While Sockeye Cycle does basic bike rentals and easy-access day trips (like a 5-hour bike-and-raft trip out of Haines through the Chilkat Bald Eagle Preserve, or a 15-mile gold-rush-history coast down from White Pass Summit), they have fabulously in-depth trips that stretch across the state, and even into Canada, and last anywhere from 3 to 12 days.

Pedaling Across the Frontier

One of the most popular itineraries is the 9-day Golden Circle tour, which covers 360 miles along the historic native-trade and gold-rush routes to the Klondike. It starts in Haines, goes into British Columbia, and then traces along the Yukon River and ALCAN highway, which was built by U.S. troops during WWII. Other tours get even more remote, like the 11-day Canol Road trip, which runs along the historic WWII-pipeline access road to the border of the Northwest Territories. Sockeye Cycle can also set you up with self-guided tours, where you carry camping gear on the Golden Circle Tour, or shorter day trips out of Haines or Skagway, with all of your lodgings and gear needs set up ahead of time.

Many people love the guided trips, which are capped at just 12 participants. You don't have to be a rugged adventurer to enjoy one of these trips, either: The folks at Sockeye Cycle just suggest that you be comfortable doing rides of 30-plus miles per day. There is a support van and guide always available to assist for any reason.
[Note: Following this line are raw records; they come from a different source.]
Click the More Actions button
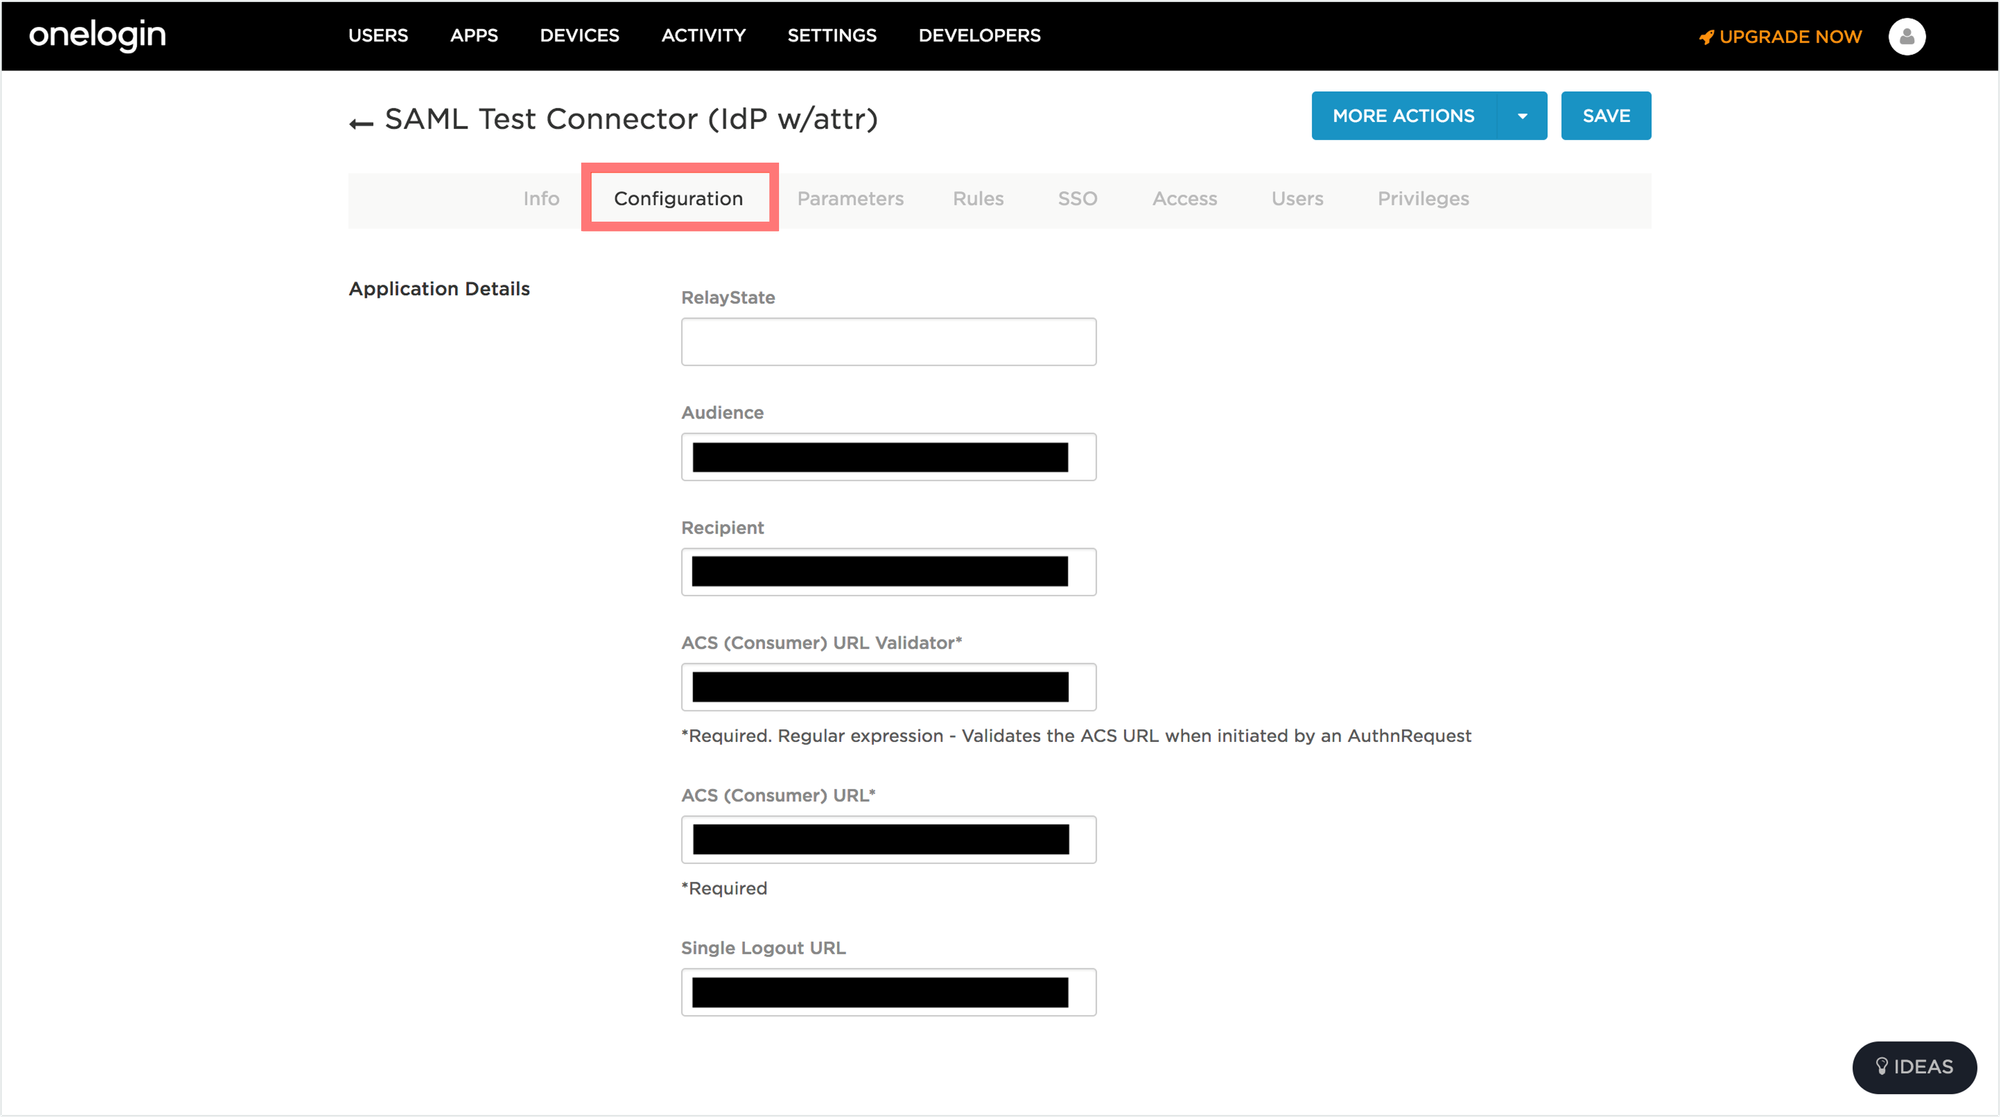This screenshot has height=1117, width=2000. pos(1404,116)
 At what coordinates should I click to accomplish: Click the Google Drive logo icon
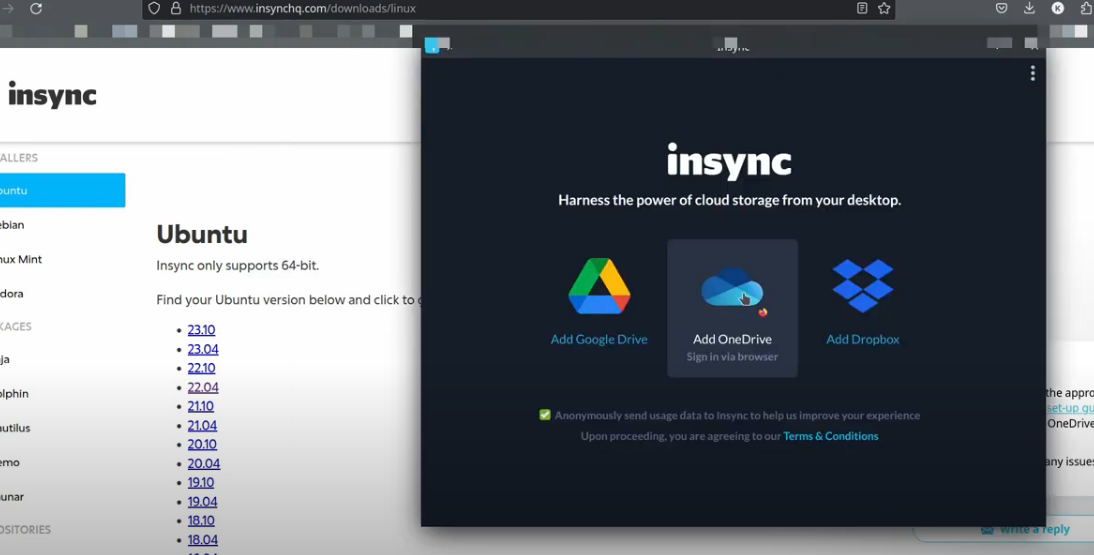click(x=599, y=287)
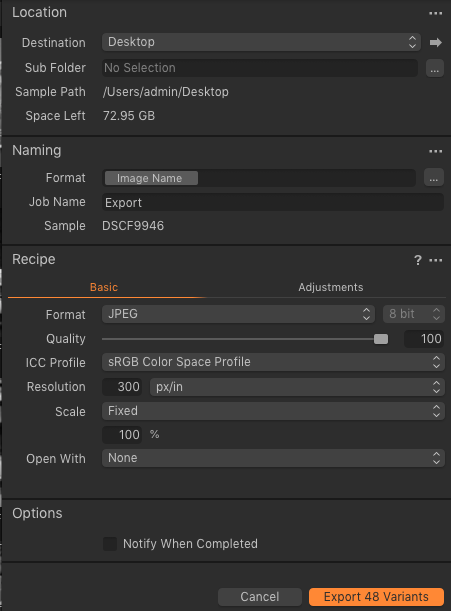Click the Job Name text field
Image resolution: width=451 pixels, height=611 pixels.
tap(273, 202)
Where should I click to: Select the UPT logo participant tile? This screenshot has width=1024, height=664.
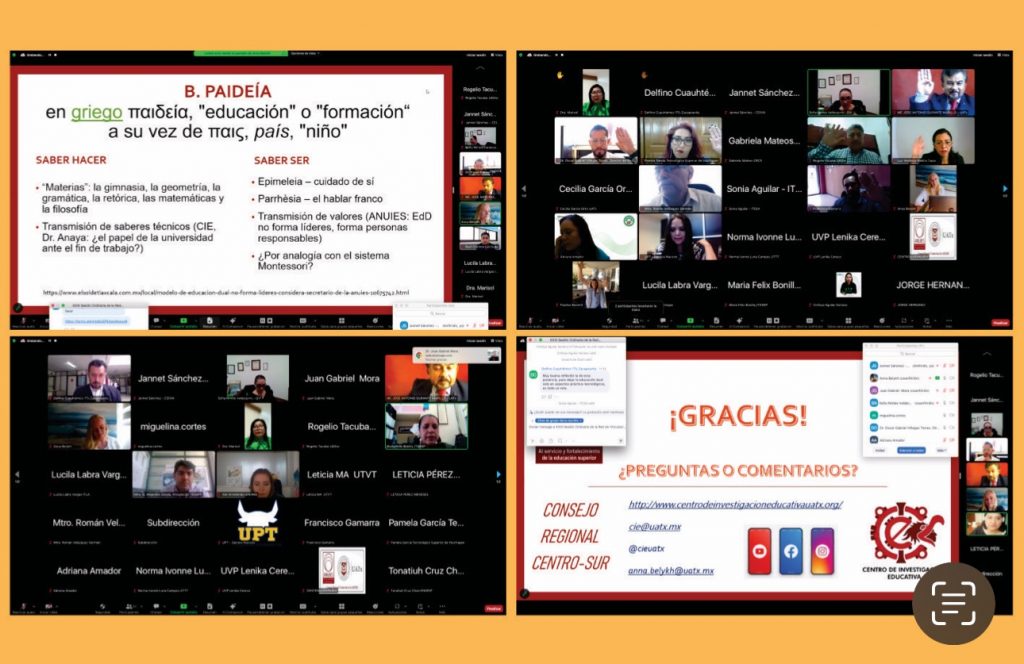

Your bicycle will be a professionally-maintained Specialized, Trek, Surly, or Salsa brand, and you’ll get all the cycling, camping, and weather gear you need to stay comfortable, from a helmet, rain jacket and pants to fleece gloves. (Just keep in mind that for the trips that go into Canada, you’ll need a passport.)

Eat, Sleep and Ride in the Wilderness

Some trips feature comfortable camping for overnight accommodations, while others have a mix of camping with small inns and B&Bs. Either way, you’re fully supported on the trip, with all meals included and a van and trailer following along with snacks and meals, including fresh local salmon and any gear you might need. If you’re camping, you’ll be in a waterproof tent with a warm sleeping bag, thick sleeping pad and pillow. Camp chairs, bug gazebos and the all-important portable toilets are also provided.

It all combines to create a wonderful and comfortable wilderness adventure. Travelers who have taken the trips rave afterward about how friendly and informative their guides were, how gorgeous the wilderness is, and how much they learned, from boosting their cycling skills to broadening their horizons (often literally) of their Alaska experience.